Description of the task:
Select every line in the entries below that contains the word "Instruction", with case counting.
-- Begin Extracted entries --
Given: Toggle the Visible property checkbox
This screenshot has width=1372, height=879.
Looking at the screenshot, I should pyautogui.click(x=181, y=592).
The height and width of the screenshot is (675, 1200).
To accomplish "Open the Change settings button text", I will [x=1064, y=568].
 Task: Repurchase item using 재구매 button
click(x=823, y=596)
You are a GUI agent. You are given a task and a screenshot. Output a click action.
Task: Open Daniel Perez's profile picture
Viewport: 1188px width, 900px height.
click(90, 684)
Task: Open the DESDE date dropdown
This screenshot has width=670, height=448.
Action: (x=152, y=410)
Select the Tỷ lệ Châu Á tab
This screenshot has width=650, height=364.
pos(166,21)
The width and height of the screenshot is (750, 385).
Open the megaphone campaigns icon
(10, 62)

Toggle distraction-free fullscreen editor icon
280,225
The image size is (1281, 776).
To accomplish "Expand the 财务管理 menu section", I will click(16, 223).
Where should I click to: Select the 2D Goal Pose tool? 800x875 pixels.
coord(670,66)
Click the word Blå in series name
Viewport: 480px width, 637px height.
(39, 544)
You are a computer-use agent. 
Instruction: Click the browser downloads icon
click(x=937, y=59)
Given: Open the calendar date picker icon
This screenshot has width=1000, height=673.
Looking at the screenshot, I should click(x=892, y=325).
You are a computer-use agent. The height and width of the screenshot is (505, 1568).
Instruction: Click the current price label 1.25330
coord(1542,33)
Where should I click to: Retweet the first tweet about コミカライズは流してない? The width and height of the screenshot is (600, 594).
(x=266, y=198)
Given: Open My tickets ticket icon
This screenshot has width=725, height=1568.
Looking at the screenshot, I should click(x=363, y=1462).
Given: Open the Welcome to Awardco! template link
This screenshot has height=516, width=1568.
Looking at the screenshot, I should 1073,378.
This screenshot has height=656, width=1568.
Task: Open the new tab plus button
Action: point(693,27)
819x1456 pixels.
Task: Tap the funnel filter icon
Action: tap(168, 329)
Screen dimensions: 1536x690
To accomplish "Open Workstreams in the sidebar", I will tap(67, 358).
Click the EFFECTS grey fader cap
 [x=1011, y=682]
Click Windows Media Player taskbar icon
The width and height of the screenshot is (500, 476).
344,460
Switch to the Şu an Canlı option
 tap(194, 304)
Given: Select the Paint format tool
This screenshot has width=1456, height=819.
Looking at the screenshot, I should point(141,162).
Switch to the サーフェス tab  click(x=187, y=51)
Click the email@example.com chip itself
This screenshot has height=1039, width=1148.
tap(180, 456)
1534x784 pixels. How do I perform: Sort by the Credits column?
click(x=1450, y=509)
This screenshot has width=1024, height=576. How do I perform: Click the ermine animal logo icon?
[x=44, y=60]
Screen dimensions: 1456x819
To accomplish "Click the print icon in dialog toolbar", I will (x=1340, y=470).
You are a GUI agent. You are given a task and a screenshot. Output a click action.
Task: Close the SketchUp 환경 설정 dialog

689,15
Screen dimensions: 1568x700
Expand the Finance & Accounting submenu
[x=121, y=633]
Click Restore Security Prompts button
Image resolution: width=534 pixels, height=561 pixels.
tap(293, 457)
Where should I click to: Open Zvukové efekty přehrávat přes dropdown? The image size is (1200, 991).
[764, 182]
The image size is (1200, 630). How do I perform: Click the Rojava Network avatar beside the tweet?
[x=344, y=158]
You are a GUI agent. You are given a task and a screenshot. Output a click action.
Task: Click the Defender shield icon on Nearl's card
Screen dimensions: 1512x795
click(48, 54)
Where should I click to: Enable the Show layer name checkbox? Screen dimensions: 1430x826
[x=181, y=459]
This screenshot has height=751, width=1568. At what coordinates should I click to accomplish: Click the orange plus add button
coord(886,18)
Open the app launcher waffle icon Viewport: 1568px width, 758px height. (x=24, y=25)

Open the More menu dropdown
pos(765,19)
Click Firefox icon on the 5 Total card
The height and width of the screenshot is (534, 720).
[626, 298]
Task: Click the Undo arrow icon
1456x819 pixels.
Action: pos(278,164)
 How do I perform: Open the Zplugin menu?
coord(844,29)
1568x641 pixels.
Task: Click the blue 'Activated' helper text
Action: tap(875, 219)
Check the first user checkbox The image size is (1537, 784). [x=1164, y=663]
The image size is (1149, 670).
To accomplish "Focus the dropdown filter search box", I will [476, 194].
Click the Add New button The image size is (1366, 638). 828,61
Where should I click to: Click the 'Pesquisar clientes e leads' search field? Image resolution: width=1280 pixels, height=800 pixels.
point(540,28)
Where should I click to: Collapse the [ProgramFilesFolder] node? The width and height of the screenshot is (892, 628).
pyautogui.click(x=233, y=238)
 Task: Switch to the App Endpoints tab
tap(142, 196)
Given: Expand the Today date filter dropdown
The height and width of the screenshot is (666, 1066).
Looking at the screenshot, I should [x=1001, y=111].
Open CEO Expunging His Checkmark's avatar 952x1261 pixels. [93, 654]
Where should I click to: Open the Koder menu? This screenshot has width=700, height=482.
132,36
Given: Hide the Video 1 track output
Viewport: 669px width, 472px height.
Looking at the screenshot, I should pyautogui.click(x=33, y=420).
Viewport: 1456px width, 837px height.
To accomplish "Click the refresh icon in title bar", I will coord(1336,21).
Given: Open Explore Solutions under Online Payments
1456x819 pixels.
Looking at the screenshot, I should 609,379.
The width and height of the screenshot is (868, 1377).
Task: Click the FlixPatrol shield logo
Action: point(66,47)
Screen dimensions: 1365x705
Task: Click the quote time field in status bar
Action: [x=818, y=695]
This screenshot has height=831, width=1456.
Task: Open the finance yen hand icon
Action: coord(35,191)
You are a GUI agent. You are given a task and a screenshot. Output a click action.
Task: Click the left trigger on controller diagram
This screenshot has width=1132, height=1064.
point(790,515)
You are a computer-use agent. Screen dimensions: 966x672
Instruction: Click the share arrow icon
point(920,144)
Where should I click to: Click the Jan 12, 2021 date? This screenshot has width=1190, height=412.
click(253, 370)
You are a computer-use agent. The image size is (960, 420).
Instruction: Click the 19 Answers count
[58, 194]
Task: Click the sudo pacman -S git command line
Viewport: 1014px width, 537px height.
-- End Extracted entries --
Response to the task:
Instruction: Click the browser downloads icon
Instruction: Click the current price label 1.25330
Instruction: Click the share arrow icon
Instruction: Click the 19 Answers count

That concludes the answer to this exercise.